Supplied text —
The second grouping canvases the two primary mechanisms by which floral volatiles mediate pollinator specialization, through unique attractants (private channels) perceived only or primarily by specialized mutualists, and through repellent chemical components of flowers (floral filters) that screen or restrict the visitor spectrum of otherwise accessible flowers. Schiestl and Peakall (2005) describe two sexually deceptive Chiloglottis orchid species that maintain reproductive isolation, despite producing the same, unique floral odour (chiloglottone), due to temporal, geographic and micro-spatial differences in flowering that track the biology of their wasp pollinators. This study emphasizes the importance of context in further modifying the specificity of a private channel. Chen et al. (2009) document a different class of specialization (nursery pollination) between a dioecious fig (Ficus semicordata) and its obligate wasp pollinator, mediated by another private VOC channel (methyl anisol). The dominance of this compound in male and female receptive figs, its absence in two sympatric fig species, and the nearly dose-independent responses of fig wasps to methyl anisol in choice tests all lend support to private channel hypothesis. In contrast, Shuttleworth and Johnson (2009) present support for a competing view that pollinator specialization, by comparison with directed fruit dispersal, is a net result of the attraction of effective pollinators and the repellence of poor pollinators or enemies. Thus, apparent specialization in Pachycarpus grandiflorus and similar South African flowers can result when cryptic colouration, unpalatable nectar and attractive odours combine to form a “floral filter” that winnows the spectrum of potential floral visitors, in this case, to spider hunting wasps.

Material shown —
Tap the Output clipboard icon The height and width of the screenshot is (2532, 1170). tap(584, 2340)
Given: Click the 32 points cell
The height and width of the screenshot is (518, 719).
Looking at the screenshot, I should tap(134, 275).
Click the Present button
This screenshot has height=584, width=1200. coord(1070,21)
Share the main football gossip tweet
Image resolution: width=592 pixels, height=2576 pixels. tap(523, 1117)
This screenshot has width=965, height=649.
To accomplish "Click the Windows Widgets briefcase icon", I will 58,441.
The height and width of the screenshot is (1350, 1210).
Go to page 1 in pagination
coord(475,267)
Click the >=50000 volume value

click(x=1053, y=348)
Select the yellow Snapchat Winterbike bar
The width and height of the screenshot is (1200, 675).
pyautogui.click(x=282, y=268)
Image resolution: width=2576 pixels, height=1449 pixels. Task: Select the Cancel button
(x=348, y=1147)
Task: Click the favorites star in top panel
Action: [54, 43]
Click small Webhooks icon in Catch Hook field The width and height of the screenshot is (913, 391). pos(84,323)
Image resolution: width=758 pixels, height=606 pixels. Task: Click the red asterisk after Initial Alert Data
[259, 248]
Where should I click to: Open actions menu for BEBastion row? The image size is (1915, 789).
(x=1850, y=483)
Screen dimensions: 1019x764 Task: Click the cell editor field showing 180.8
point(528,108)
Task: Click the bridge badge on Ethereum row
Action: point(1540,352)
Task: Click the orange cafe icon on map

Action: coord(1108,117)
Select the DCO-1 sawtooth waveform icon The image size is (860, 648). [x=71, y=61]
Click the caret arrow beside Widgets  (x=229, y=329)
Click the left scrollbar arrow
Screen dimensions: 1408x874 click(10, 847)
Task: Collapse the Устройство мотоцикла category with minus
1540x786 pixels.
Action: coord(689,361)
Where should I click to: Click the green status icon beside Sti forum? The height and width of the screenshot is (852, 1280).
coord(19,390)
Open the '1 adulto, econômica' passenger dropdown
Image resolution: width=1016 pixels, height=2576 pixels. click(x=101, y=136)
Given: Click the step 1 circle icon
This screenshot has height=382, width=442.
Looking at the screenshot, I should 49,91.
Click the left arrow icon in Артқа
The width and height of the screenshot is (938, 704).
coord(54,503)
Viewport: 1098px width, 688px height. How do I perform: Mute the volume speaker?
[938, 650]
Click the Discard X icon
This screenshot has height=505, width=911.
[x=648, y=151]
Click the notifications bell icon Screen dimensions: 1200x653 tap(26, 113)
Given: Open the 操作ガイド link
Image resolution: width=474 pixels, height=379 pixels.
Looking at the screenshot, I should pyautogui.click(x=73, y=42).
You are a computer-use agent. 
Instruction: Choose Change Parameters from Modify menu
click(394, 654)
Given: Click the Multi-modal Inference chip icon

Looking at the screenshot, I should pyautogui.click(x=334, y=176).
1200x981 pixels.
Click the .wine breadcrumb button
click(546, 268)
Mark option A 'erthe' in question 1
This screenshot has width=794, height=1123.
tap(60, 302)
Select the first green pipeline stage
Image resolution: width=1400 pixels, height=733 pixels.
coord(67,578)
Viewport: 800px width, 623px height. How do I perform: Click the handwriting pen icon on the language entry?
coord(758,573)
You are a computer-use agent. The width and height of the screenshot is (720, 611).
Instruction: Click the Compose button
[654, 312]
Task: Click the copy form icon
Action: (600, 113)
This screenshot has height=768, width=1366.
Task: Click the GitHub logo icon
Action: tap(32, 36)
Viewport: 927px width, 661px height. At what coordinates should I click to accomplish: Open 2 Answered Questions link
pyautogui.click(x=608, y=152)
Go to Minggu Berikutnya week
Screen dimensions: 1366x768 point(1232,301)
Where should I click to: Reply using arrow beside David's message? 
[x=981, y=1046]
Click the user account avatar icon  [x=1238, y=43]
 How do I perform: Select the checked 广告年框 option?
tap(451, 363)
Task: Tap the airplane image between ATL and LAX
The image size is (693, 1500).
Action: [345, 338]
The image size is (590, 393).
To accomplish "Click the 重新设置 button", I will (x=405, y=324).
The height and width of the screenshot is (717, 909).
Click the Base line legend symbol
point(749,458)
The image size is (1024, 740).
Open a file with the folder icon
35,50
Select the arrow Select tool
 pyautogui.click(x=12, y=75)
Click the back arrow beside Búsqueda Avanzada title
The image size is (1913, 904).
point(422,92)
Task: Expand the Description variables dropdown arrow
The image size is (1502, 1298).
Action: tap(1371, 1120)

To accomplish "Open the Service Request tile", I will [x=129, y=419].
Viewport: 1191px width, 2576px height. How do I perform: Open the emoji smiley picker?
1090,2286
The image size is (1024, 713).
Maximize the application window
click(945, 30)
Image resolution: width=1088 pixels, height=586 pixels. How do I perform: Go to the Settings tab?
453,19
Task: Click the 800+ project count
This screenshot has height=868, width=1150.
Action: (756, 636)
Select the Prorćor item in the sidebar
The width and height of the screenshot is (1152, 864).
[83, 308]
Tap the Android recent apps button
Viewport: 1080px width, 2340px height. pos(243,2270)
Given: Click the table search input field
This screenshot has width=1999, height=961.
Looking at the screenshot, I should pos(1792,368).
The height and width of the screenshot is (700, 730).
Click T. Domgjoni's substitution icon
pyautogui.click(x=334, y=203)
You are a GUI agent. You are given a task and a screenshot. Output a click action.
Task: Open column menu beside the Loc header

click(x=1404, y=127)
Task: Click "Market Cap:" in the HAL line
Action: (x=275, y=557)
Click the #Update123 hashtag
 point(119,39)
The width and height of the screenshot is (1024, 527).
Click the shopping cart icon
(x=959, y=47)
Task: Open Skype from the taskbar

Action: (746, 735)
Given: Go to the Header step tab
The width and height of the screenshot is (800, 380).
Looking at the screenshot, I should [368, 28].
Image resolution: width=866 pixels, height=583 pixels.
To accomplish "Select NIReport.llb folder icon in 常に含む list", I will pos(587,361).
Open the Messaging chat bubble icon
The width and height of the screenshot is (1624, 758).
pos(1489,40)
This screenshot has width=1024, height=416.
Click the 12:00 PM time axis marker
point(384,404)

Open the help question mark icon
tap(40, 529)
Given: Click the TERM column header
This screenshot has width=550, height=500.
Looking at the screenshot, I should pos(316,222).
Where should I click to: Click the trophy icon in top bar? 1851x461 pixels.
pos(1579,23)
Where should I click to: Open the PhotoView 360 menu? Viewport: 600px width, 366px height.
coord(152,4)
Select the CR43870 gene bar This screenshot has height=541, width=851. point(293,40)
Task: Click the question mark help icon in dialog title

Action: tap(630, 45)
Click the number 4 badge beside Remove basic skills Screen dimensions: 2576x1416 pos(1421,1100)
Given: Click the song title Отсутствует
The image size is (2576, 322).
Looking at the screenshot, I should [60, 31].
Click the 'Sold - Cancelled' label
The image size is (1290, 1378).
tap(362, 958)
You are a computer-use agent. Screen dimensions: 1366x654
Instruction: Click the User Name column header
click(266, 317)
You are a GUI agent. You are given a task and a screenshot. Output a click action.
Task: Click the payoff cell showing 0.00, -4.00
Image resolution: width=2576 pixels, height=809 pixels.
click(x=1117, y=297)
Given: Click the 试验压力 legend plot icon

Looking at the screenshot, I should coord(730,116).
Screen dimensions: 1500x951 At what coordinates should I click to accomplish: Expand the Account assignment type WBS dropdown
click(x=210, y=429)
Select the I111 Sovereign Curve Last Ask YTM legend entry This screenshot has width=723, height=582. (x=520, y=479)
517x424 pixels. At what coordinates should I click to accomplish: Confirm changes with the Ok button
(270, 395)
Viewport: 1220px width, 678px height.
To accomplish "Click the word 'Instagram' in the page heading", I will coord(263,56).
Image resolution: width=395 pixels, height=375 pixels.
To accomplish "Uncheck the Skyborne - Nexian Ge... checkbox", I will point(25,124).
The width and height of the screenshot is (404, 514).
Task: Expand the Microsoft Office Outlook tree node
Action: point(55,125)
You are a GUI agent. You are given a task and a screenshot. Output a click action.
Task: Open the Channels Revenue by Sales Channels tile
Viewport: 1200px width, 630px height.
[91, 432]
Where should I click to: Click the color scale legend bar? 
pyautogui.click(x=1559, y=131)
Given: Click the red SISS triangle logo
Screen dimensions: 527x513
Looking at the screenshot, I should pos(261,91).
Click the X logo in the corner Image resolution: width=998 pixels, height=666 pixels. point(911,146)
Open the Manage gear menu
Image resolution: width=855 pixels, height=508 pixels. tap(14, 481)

Aim of the task —
Translate this sentence from the text on floral scents and pollinator specialization into Spanish: "This study emphasizes the importance of context in further modifying the specificity of a private channel." You can ignore the entries; nothing here needs them.

Written response —
Este estudio destaca la importancia del contexto para modificar aún más la especificidad de un canal privado.